→ WHAT IS BEING ASKED
Print the full forum thread below on finding a 1-byte .NET encoding that round-trips any byte sequence, keeping every word and line the same.

→ PAGE TEXT

begin

Search code examples
c#.netencodingcharacter-encoding.net-core-3.1

1 byte 8 bit encoding


I need to create System.String from file with some unknown ASCII-compatible 1-byte encoding to replace some numbers in text with regex, but Encoding.ASCII is 7-bit, and Utf-8 is multi-byte so it won't round-trip back to same byte sequence.

Is there encoding in .Net Core which can round-trip any byte sequence?

UPD: Windows-1256 Character set looks promising, but it Windows only.


Solution

  • Using ISO-8859-1 will map directly to Latin-1 Supplement Unicode block and back again (roundtrip). And it is one of encodings .NET Core supports by default.

    // C#
    var enc = Encoding.GetEncoding(28591); // ISO-8859-1 (code page 28591)
    var b = Enumerable.Range(0, 0xFF + 1).Select(x => (byte)x).ToArray();
        
    enc.GetBytes(enc.GetString(b)).SequenceEqual(b) == true
    

    More over each char will have equivalent byte value

    // F#
    let bytes = [| Byte.MinValue .. Byte.MaxValue |]
    let chars = Encoding.Latin1.GetChars bytes
    Array.map byte chars = bytes
    
    val it: bool = true

end

Excerpt from a dataset
begin

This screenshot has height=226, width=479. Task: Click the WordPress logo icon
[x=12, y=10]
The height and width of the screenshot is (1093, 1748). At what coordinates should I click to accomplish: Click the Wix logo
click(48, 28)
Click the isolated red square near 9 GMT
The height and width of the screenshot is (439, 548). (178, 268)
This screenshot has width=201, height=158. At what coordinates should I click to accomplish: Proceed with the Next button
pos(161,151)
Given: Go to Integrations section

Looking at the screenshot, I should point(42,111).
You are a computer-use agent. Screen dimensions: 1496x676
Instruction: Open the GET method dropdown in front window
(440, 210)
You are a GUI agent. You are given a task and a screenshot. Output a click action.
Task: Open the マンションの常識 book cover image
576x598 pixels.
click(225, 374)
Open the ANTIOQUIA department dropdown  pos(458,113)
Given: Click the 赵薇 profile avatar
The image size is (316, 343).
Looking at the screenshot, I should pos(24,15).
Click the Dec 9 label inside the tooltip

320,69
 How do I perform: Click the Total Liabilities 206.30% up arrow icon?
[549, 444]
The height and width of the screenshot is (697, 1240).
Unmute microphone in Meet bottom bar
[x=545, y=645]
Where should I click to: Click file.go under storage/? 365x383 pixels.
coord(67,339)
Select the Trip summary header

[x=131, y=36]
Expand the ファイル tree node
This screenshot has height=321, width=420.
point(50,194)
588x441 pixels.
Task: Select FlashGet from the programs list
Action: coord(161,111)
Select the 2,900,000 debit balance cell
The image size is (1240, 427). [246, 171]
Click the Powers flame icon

end

→ WRITTEN ANSWER
Search code examples
c#.netencodingcharacter-encoding.net-core-3.1

1 byte 8 bit encoding


I need to create System.String from file with some unknown ASCII-compatible 1-byte encoding to replace some numbers in text with regex, but Encoding.ASCII is 7-bit, and Utf-8 is multi-byte so it won't round-trip back to same byte sequence.

Is there encoding in .Net Core which can round-trip any byte sequence?

UPD: Windows-1256 Character set looks promising, but it Windows only.


Solution

  • Using ISO-8859-1 will map directly to Latin-1 Supplement Unicode block and back again (roundtrip). And it is one of encodings .NET Core supports by default.

    // C#
    var enc = Encoding.GetEncoding(28591); // ISO-8859-1 (code page 28591)
    var b = Enumerable.Range(0, 0xFF + 1).Select(x => (byte)x).ToArray();
        
    enc.GetBytes(enc.GetString(b)).SequenceEqual(b) == true
    

    More over each char will have equivalent byte value

    // F#
    let bytes = [| Byte.MinValue .. Byte.MaxValue |]
    let chars = Encoding.Latin1.GetChars bytes
    Array.map byte chars = bytes
    
    val it: bool = true